# Nabba Scotland 2013



## Guest (Apr 21, 2013)

Was anyone else at the show last night. Good show and some real quality. Pity about the idiots in the crowd fighting.

I thought Willie Thomson was unlucky not to take overall and the lad that won the juniors was in unbelievable shape!!

Have to empathise with the lad in class 3 Zana Mohammed (clearly not happy with the call outs) I think he was called, immense physique and I think its a joke he never placed top 3 tbh. Very difficult class though with Willie Thompson and Brian Soutar in there too.


----------



## Ally1981 (Feb 23, 2013)

Yeah that Junior made a huge improvement from last year at UKBFF in Paisley.

Was a great show apart from those idiots fighting.


----------



## Ally1981 (Feb 23, 2013)

Yeah thought same about zana too , bad decision .. had great mass. Sure he walked off stage

Do you know what the fight was over ?


----------



## Cam93 (May 20, 2010)

Not sure if it was NABBA scot, but if so, Ryan lewis, a member on here took 2nd place in Juniors and has a brits invite!


----------



## Jacko89 (Mar 4, 2009)

Yeah Ryan Lewis took second place in the juniors against the same guy that beat him last week at the MuscleExcess show. I can't remember the junior winners name but he has a stacking physique and tons of potential.


----------



## loganator (Mar 19, 2011)

any pics anywhere ?


----------



## Guest (Apr 21, 2013)

Ally1981 said:


> Yeah thought same about zana too , bad decision .. had great mass. Sure he walked off stage
> 
> Do you know what the fight was over ?


 Not sure. A lad I know Gav was right in there splitting them up so will try to find out from him.


----------



## Guest (Apr 21, 2013)

Jacko89 said:


> Yeah Ryan Lewis took second place in the juniors against the same guy that beat him last week at the MuscleExcess show. I can't remember the junior winners name but he has a stacking physique and tons of potential.


 Just googled it. The young lad was Ben Warner. A lot of mass and great conditioning. Def has a lot of potential. Crazy set of abs on him.


----------



## Ally1981 (Feb 23, 2013)

RS86 said:


> Just googled it. The young lad was Brian Warner. A lot of mass and great conditioning. Def has a lot of potential. Crazy set of abs on him.
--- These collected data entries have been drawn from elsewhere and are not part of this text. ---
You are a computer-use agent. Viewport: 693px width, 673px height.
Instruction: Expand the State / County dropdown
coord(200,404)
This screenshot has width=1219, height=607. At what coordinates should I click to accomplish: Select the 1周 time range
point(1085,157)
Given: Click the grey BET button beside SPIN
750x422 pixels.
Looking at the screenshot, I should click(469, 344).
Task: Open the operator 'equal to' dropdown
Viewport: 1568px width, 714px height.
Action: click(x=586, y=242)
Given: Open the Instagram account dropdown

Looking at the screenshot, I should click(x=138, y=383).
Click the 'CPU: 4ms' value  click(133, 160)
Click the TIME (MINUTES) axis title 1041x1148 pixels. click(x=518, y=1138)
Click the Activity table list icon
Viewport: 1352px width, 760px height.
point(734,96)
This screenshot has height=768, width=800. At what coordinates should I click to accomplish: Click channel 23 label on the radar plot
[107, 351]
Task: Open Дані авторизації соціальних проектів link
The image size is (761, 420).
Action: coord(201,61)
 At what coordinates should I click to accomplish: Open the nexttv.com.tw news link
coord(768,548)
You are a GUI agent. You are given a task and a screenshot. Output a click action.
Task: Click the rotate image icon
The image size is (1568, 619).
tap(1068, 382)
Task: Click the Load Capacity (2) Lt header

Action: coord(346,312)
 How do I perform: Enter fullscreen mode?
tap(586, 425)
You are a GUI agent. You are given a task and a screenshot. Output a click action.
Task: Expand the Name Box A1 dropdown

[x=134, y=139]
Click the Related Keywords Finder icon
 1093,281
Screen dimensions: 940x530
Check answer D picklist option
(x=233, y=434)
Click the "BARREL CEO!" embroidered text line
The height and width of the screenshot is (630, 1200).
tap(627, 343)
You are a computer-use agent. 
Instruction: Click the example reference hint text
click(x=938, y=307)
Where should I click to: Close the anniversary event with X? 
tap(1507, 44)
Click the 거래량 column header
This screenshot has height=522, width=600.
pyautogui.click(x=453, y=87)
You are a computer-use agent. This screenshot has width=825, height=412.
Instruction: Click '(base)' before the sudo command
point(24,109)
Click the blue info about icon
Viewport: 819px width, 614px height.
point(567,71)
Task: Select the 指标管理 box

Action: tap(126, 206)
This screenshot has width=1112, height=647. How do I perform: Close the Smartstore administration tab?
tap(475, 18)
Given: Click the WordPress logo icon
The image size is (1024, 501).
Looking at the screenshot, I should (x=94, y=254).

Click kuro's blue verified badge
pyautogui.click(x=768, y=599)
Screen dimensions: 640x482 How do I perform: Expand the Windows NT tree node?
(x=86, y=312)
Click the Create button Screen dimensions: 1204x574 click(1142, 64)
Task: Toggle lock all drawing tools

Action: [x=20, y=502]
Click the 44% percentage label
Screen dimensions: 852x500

Ben Warner, pictures on Nabba scottish 2012 juniors

He managed to get sponsorship from Musclexcess after their show last week in lochgelly.well deserved !!


----------



## dipdabs (Jun 14, 2012)

On this topic massive congrats to michelle off here who won miss scotland!


----------



## Ally1981 (Feb 23, 2013)

dipdabs said:


> On this topic massive congrats to michelle off here who won miss scotland!


Yeah she done really well. Outshone the rest of them.


----------



## liam0810 (Jan 6, 2011)

Was there some drunk d1ckheads there yesterday or something?


----------



## Queenie (May 30, 2013)

liam0810 said:


> Was there some drunk d1ckheads there yesterday or something?


Yup... a little bit of a punch up.


----------



## dipdabs (Jun 14, 2012)

Ally1981 said:


> Yeah she done really well. Outshone the rest of them.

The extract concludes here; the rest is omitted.